Above all, photosensitive materials consisting of multi-layer having separated charge
generating function and charge transport function have been developed rapidly, since
they can remarkably increase sensitivity which was a great defect of prior art photosensitive
materials using organic photoconductive compounds.

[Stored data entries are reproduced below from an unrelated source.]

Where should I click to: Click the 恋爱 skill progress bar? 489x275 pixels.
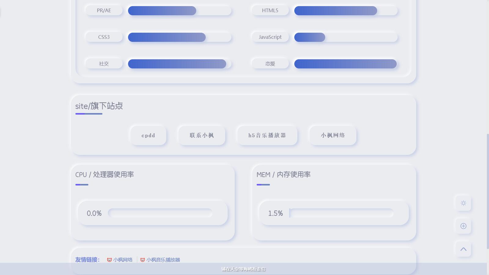[346, 64]
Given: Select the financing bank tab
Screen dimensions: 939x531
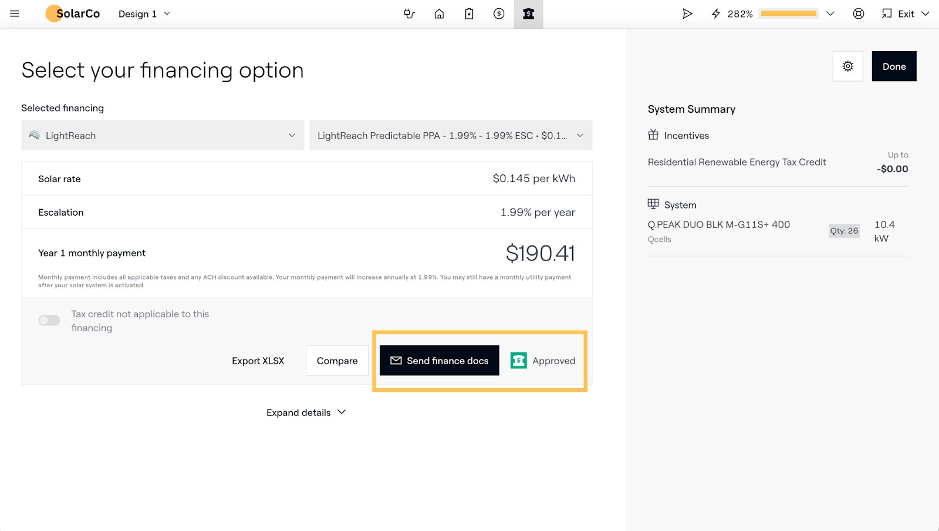Looking at the screenshot, I should point(528,14).
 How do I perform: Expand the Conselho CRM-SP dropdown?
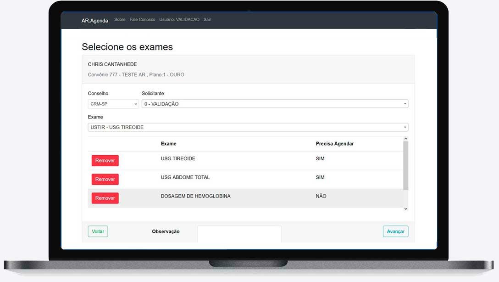(x=113, y=104)
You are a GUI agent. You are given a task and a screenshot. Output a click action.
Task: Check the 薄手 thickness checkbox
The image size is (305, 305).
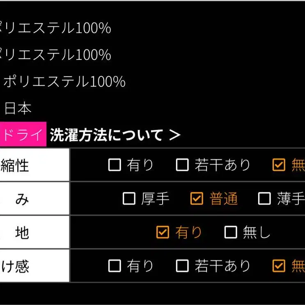pyautogui.click(x=264, y=198)
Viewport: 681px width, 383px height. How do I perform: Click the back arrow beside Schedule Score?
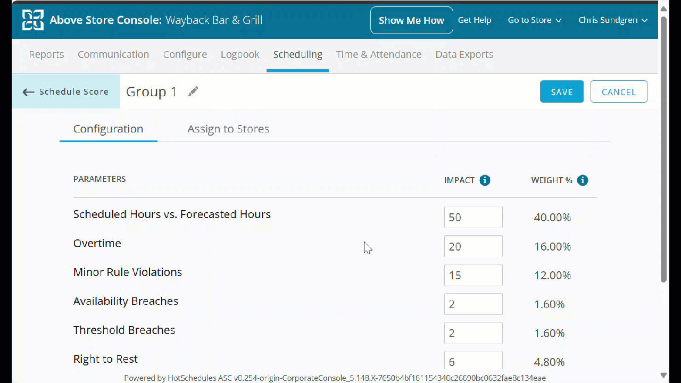pyautogui.click(x=28, y=92)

[0004] When these photosensitive materials using organic photoconductive compounds are applied
to electrophotographic equipments, for example, employing the Carlson process and
subjected to repeated charging, exposing and developing (or "charge, exposure and
development"), it is necessary to clean (remove) toners slightly adhered to and remaining
on the surface of photosensitive material with a blade or brush. By repeating this
cleaning step, the surface of photosensitive material is weared and damaged, which
results in making transferred images unclear and sometimes bringing about about peeling
of a charge transport layer and a charge generating layer so as to shorten the life
of photosensitive material remarkably.
[0005] In order to improve the durability, the formation of a protective layer consisting
essentially of a polymer such as nitrocellulose, acetylnitrocellulose, polyvinylbutyral,
polycarbonate, polystyrene, polyeter, polyurethane, polyamide, poly-n-tutyl methacrylate,
etc.. on the surface is proposed, for example in U.S. Patent No. 4,469,77l and German
Laid-Open (DE-OS) No. 2,452,622. But the prior art protective films are not sufficient
in wear resistance and have a defect in that an increase in residual potential in
electrophotographic properties and lowering in the sensitivity easily take place.

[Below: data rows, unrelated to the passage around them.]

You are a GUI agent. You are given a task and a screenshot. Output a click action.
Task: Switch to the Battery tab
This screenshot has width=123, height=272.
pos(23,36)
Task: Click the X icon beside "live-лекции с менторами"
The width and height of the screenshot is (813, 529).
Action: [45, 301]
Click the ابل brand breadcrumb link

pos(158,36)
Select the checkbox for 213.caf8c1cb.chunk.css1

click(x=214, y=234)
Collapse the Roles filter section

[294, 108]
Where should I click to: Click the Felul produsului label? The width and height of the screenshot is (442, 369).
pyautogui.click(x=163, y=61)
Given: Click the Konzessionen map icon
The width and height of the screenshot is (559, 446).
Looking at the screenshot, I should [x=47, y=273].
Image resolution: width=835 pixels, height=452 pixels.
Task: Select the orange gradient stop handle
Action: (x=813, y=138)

Therefore, the development of a protective layer having high wear resistance without
lowering electrophotographic properties has been desired.
SUMMARY OF THE INVENTION
[0006] It is an object of this inveniton to provide an electrophotographic plate excellent
in electrophotographic properties and durability while using organic photoconductive
compounds.
[0007] This invention provides an electrophotographic plate comprising an electroconductive
layer, an organic photoconductive layer formed on the electroconductive layer, and
a protective layer formed on the organic photoconductive layer, said protective layer
comprising a fluorine-containing copolymer having as monomer units a fluoroolefin
and an alkyl vinyl ether or cycloalkyl vinyl ether.

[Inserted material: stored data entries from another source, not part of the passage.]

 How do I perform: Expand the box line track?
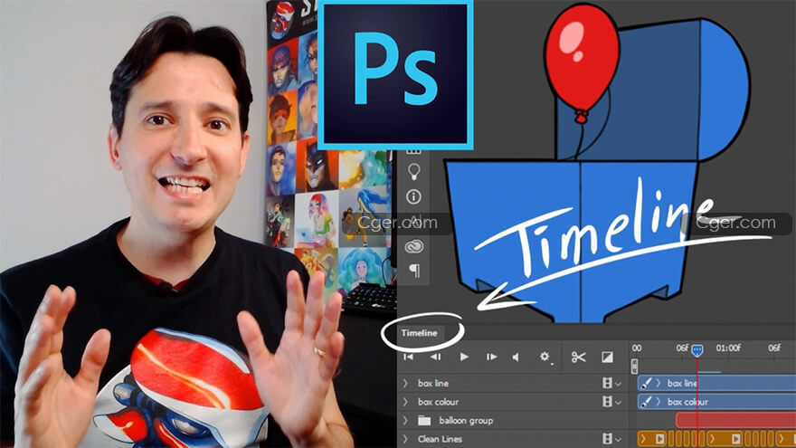(405, 384)
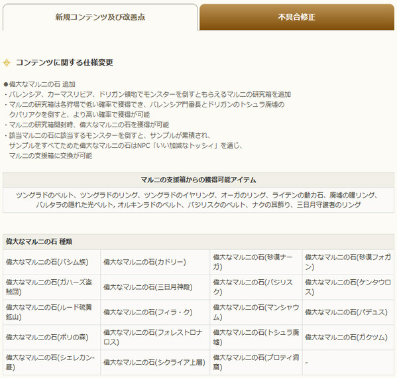Select the 偉大なマルニの石(パデュス) cell

348,312
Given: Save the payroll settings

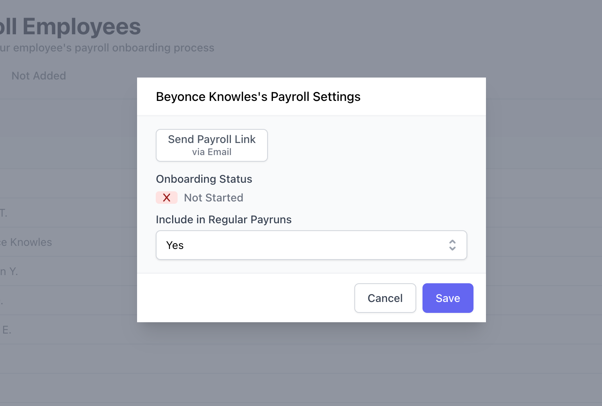Looking at the screenshot, I should pyautogui.click(x=447, y=298).
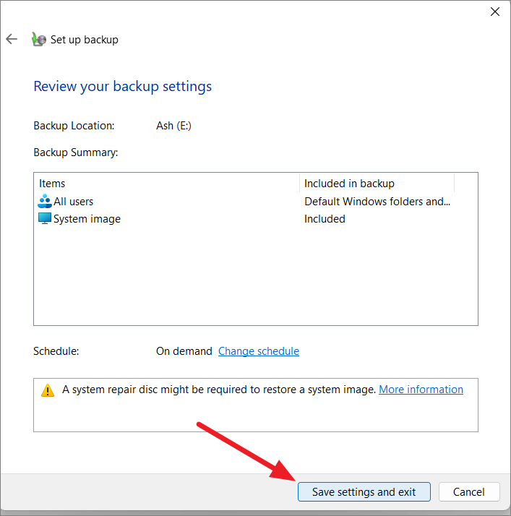Click the Set up backup wizard icon
Viewport: 511px width, 516px height.
(x=39, y=39)
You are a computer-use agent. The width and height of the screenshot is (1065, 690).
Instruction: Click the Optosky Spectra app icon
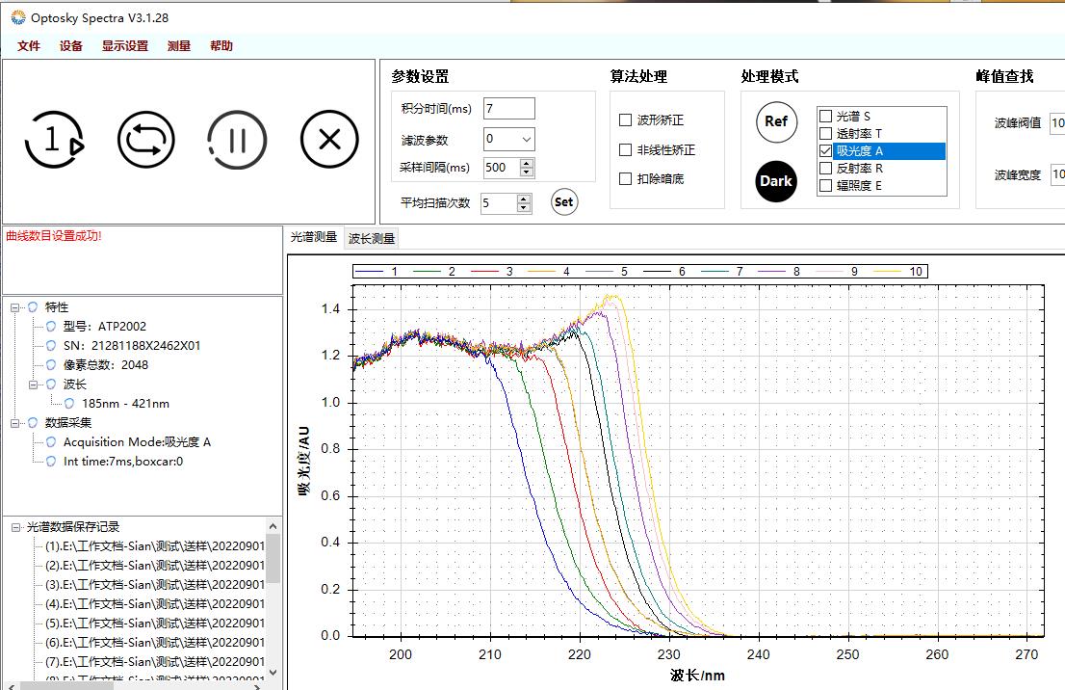click(15, 17)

DESCRIPTION OF THE PREFERRED EMBODIMENTS
[0008] The photoconductive layer is a layer containing one or more organic photoconductive
compounds. Examples of the photoconductive layer are a film of one or more organic
photoconductive compounds, a film containing one or more organic photoconductive compounds
and a binder, a multi-layer film comprising a charge generating layer and a charge
transport layer.
[0009] As the organic photoconductive compounds, conventinal ones can be used. It is preferable
to use an organic pigment which generates a charge, and a charge transport material
in combination as the organic photoconductive compounds. In the above-mentioned charge
generating layer, one or more organic pigments generating a charge are included, and
in the charge transport layer, a charge transport material is included.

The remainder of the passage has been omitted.